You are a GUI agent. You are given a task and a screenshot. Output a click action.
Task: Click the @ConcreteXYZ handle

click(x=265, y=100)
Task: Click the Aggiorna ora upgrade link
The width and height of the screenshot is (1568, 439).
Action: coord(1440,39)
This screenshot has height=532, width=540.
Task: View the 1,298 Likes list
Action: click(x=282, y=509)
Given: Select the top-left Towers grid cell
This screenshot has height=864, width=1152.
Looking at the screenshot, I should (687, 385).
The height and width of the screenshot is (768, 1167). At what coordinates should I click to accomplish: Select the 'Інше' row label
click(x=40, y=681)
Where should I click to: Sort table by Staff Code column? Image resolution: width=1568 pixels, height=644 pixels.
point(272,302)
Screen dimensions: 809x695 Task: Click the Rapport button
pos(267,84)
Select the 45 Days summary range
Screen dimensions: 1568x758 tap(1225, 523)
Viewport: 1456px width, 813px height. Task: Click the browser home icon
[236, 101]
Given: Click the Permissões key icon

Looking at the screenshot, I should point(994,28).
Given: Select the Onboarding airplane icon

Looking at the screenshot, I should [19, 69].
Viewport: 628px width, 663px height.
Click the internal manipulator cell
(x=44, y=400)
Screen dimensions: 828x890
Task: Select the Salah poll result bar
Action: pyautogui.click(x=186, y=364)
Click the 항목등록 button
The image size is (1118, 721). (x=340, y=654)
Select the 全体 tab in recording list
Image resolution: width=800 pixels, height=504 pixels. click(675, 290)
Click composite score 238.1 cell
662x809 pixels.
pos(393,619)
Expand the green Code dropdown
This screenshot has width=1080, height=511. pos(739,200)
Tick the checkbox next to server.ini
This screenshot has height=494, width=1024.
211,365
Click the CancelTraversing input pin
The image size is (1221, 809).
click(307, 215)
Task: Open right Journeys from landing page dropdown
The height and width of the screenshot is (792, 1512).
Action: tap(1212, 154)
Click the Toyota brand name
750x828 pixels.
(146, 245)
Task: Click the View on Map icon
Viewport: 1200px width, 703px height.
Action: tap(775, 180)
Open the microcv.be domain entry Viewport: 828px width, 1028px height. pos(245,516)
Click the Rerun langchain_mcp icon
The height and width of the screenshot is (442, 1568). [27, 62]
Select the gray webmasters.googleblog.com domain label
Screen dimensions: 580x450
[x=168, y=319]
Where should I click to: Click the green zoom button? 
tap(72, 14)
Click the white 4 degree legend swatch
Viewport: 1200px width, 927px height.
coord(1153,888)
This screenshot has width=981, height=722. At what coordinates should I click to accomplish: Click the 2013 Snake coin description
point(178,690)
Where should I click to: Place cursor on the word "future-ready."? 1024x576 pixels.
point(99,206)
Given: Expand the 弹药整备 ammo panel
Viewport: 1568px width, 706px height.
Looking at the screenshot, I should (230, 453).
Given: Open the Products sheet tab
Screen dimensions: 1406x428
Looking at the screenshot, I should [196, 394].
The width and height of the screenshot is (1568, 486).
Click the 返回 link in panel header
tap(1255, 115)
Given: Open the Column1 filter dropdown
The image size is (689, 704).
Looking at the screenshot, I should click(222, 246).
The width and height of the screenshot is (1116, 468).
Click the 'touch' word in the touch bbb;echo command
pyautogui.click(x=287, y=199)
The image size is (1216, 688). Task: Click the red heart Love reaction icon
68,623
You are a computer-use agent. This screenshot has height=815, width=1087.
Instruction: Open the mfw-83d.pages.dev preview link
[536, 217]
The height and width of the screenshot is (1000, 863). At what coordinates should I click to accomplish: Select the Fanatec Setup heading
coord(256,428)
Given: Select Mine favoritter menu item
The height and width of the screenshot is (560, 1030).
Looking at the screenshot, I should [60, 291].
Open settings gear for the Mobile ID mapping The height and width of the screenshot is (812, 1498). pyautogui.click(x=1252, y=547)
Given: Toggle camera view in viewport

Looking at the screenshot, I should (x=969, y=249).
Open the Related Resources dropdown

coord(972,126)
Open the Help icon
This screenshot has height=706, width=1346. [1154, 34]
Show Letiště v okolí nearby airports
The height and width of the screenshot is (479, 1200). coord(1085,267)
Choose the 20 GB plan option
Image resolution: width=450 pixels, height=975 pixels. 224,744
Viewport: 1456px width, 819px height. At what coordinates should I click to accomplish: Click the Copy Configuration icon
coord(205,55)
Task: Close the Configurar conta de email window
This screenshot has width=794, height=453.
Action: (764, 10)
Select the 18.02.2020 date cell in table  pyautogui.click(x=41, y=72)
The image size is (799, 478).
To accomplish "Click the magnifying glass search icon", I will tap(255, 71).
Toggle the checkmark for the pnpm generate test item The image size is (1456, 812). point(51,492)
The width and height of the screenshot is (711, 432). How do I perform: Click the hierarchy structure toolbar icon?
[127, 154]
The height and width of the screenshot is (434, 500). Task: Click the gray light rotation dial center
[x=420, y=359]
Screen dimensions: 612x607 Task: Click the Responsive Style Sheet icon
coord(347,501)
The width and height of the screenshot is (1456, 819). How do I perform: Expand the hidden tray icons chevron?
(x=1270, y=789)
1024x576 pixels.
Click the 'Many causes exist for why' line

----------------------------------------

The task
Please reproduce all of the records above exactly, line for line.

Response below
You are a GUI agent. You are given a task and a screenshot. Output a click action.
Task: Click the @ConcreteXYZ handle

click(x=265, y=100)
Task: Click the Aggiorna ora upgrade link
The width and height of the screenshot is (1568, 439).
Action: coord(1440,39)
This screenshot has height=532, width=540.
Task: View the 1,298 Likes list
Action: click(x=282, y=509)
Given: Select the top-left Towers grid cell
This screenshot has height=864, width=1152.
Looking at the screenshot, I should (687, 385).
The height and width of the screenshot is (768, 1167). At what coordinates should I click to accomplish: Select the 'Інше' row label
click(x=40, y=681)
Where should I click to: Sort table by Staff Code column? Image resolution: width=1568 pixels, height=644 pixels.
point(272,302)
Screen dimensions: 809x695 Task: Click the Rapport button
pos(267,84)
Select the 45 Days summary range
Screen dimensions: 1568x758 tap(1225, 523)
Viewport: 1456px width, 813px height. Task: Click the browser home icon
[236, 101]
Given: Click the Permissões key icon

Looking at the screenshot, I should point(994,28).
Given: Select the Onboarding airplane icon

Looking at the screenshot, I should [19, 69].
Viewport: 628px width, 663px height.
Click the internal manipulator cell
(x=44, y=400)
Screen dimensions: 828x890
Task: Select the Salah poll result bar
Action: pyautogui.click(x=186, y=364)
Click the 항목등록 button
The image size is (1118, 721). (x=340, y=654)
Select the 全体 tab in recording list
Image resolution: width=800 pixels, height=504 pixels. click(675, 290)
Click composite score 238.1 cell
662x809 pixels.
pos(393,619)
Expand the green Code dropdown
This screenshot has width=1080, height=511. pos(739,200)
Tick the checkbox next to server.ini
This screenshot has height=494, width=1024.
211,365
Click the CancelTraversing input pin
The image size is (1221, 809).
click(307, 215)
Task: Open right Journeys from landing page dropdown
The height and width of the screenshot is (792, 1512).
Action: tap(1212, 154)
Click the Toyota brand name
750x828 pixels.
(146, 245)
Task: Click the View on Map icon
Viewport: 1200px width, 703px height.
Action: tap(775, 180)
Open the microcv.be domain entry Viewport: 828px width, 1028px height. pos(245,516)
Click the Rerun langchain_mcp icon
The height and width of the screenshot is (442, 1568). [27, 62]
Select the gray webmasters.googleblog.com domain label
Screen dimensions: 580x450
[x=168, y=319]
Where should I click to: Click the green zoom button? 
tap(72, 14)
Click the white 4 degree legend swatch
Viewport: 1200px width, 927px height.
coord(1153,888)
This screenshot has width=981, height=722. At what coordinates should I click to accomplish: Click the 2013 Snake coin description
point(178,690)
Where should I click to: Place cursor on the word "future-ready."? 1024x576 pixels.
point(99,206)
Given: Expand the 弹药整备 ammo panel
Viewport: 1568px width, 706px height.
Looking at the screenshot, I should (230, 453).
Given: Open the Products sheet tab
Screen dimensions: 1406x428
Looking at the screenshot, I should [196, 394].
The width and height of the screenshot is (1568, 486).
Click the 返回 link in panel header
tap(1255, 115)
Given: Open the Column1 filter dropdown
The image size is (689, 704).
Looking at the screenshot, I should click(222, 246).
The width and height of the screenshot is (1116, 468).
Click the 'touch' word in the touch bbb;echo command
pyautogui.click(x=287, y=199)
The image size is (1216, 688). Task: Click the red heart Love reaction icon
68,623
You are a computer-use agent. This screenshot has height=815, width=1087.
Instruction: Open the mfw-83d.pages.dev preview link
[536, 217]
The height and width of the screenshot is (1000, 863). At what coordinates should I click to accomplish: Select the Fanatec Setup heading
coord(256,428)
Given: Select Mine favoritter menu item
The height and width of the screenshot is (560, 1030).
Looking at the screenshot, I should [60, 291].
Open settings gear for the Mobile ID mapping The height and width of the screenshot is (812, 1498). pyautogui.click(x=1252, y=547)
Given: Toggle camera view in viewport

Looking at the screenshot, I should (x=969, y=249).
Open the Related Resources dropdown

coord(972,126)
Open the Help icon
This screenshot has height=706, width=1346. [1154, 34]
Show Letiště v okolí nearby airports
The height and width of the screenshot is (479, 1200). coord(1085,267)
Choose the 20 GB plan option
Image resolution: width=450 pixels, height=975 pixels. 224,744
Viewport: 1456px width, 819px height. At what coordinates should I click to accomplish: Click the Copy Configuration icon
coord(205,55)
Task: Close the Configurar conta de email window
This screenshot has width=794, height=453.
Action: (764, 10)
Select the 18.02.2020 date cell in table  pyautogui.click(x=41, y=72)
The image size is (799, 478).
To accomplish "Click the magnifying glass search icon", I will tap(255, 71).
Toggle the checkmark for the pnpm generate test item The image size is (1456, 812). point(51,492)
The width and height of the screenshot is (711, 432). How do I perform: Click the hierarchy structure toolbar icon?
[127, 154]
The height and width of the screenshot is (434, 500). Task: Click the gray light rotation dial center
[x=420, y=359]
Screen dimensions: 612x607 Task: Click the Responsive Style Sheet icon
coord(347,501)
The width and height of the screenshot is (1456, 819). How do I perform: Expand the hidden tray icons chevron?
(x=1270, y=789)
1024x576 pixels.
Click the 'Many causes exist for why' line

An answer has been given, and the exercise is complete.